◆ **Written tasks**:
1. In the nakiri forum thread, what wood is the knife's handle made of?
2. Using the nakiri forum thread, explain in one to three sentences why the maker's blade came out lower than the heights another poster recommends.
3. Carry on the nakiri forum thread from the point where it stops.

◆ **Document excerpt**:
** BEGIN **
# first nakiri



## 83kamaleon (Jul 5, 2018)

Hi guys,i've finished another blade.A friend of mines is a chef and asked for a blade similar to his favourite (kind of a nakiri with a western handle).So i came up with this one,the steel is 12c27,2,5mm thick,the blade lenght is 165mm the height is 49mm.The wa handle is olive wood with a mahogany ferrule and 2 mother of pearls inlays covering a steel pin.I didn't enjoy much shaping the blade since i don't really like this kind of knives but i must admit it was easy since the edge is straight,let me know waht you think,suggestions are very welcome


----------



## Gjackson98 (Jul 5, 2018)

Cool knife!


----------



## mc2442 (Jul 5, 2018)

Looks good. Why the nakiri hate? Not the first knife I grab for, but I think they are fun additions for home use at least.


----------



## 83kamaleon (Jul 6, 2018)

it's not really hate,it's just that the shape isn't my favourite but it performs really well


----------



## tgfencer (Jul 7, 2018)

I would suggest studying a few examples of the profile. Owning lots of nakiris myself, the two things that stand out to me are: the height at 49mm is toward the low end (the shortest I have is 52mm and most average 53-56mm) and the profile of the blade itself seems very flat. Nakiri have good flat spots but they also tend to have slight and subtle curves either right at the heel, near the tip, or both.


----------



## Godslayer (Jul 7, 2018)

It looks fine, if you make another I'd add 5-10mm blade height and drop the inlays(I personally believe they look tacky on a kitchen knife) the shape is extremely versatile and obviously excels at veg prep, a curved front is a nice touch allowing for quick movement and minimal risk of blade damage. I've even cut steak with a nakiri to great success and the blade is very effective in pro kitchens where space can be tight, at my last job even a 210mm was a stretch so it was either a 150mm petty or my 165mm nakiri and I constantly chose the nakiri for the blade height and its ability to quickly process ingredients. I do also like the curved imouto on this one. Very masakage. Overall it looks good but could definitely be improved with some tweeks here and there.


----------



## 83kamaleon (Jul 8, 2018)

tgfencer said:


> I would suggest studying a few examples of the profile. Owning lots of nakiris myself, the two things that stand out to me are: the height at 49mm is toward the low end (the shortest I have is 52mm and most average 53-56mm) and the profile of the blade itself seems very flat. Nakiri have good flat spots but they also tend to have slight and subtle curves either right at the heel, near the tip, or both.


You are right,I had done some research but the stock I had was 50mm and I decided to stay simple as I said this project didn't catch me at all, but now I start wishing making another one with all the right features,thank you for the reply and suggestions.


----------



## 83kamaleon (Jul 8, 2018)
** END **
◆ **Collected material**:
** BEGIN **
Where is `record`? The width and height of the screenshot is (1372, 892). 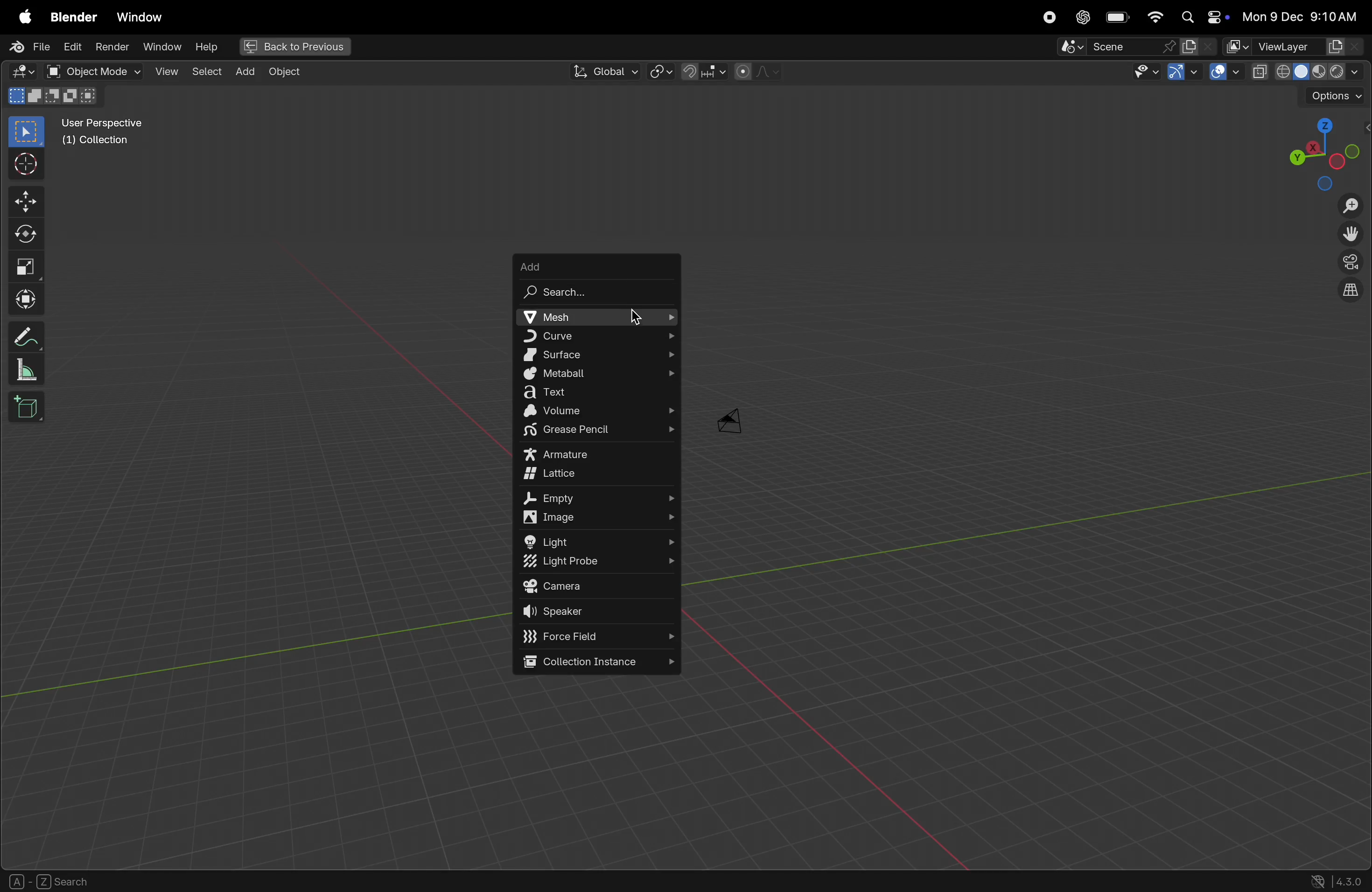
** END **
◆ **Responses per task**:
1. Olive wood, with a mahogany ferrule.

2. The maker had blade stock only 50mm tall and chose to keep things simple, since the project didn't interest him much. That's why the blade is 49mm, below the 52–56mm range the other poster describes.

3.
Godslayer said:


> It looks fine, if you make another I'd add 5-10mm blade height and drop the inlays(I personally believe they look tacky on a kitchen knife) the shape is extremely versatile and obviously excels at veg prep, a curved front is a nice touch allowing for quick movement and minimal risk of blade damage. I've even cut steak with a nakiri to great success and the blade is very effective in pro kitchens where space can be tight, at my last job even a 210mm was a stretch so it was either a 150mm petty or my 165mm nakiri and I constantly chose the nakiri for the blade height and its ability to quickly process ingredients. I do also like the curved imouto on this one. Very masakage. Overall it looks good but could definitely be improved with some tweeks here and there.


Thanks for the suggestions,I thought the inlay was very simple I also don't like flashy handles I just wanted something a little original,as stated up I'm already thinking about making another one with the right features, thanks a lot.


----------



## merlijny2k (Jul 12, 2018)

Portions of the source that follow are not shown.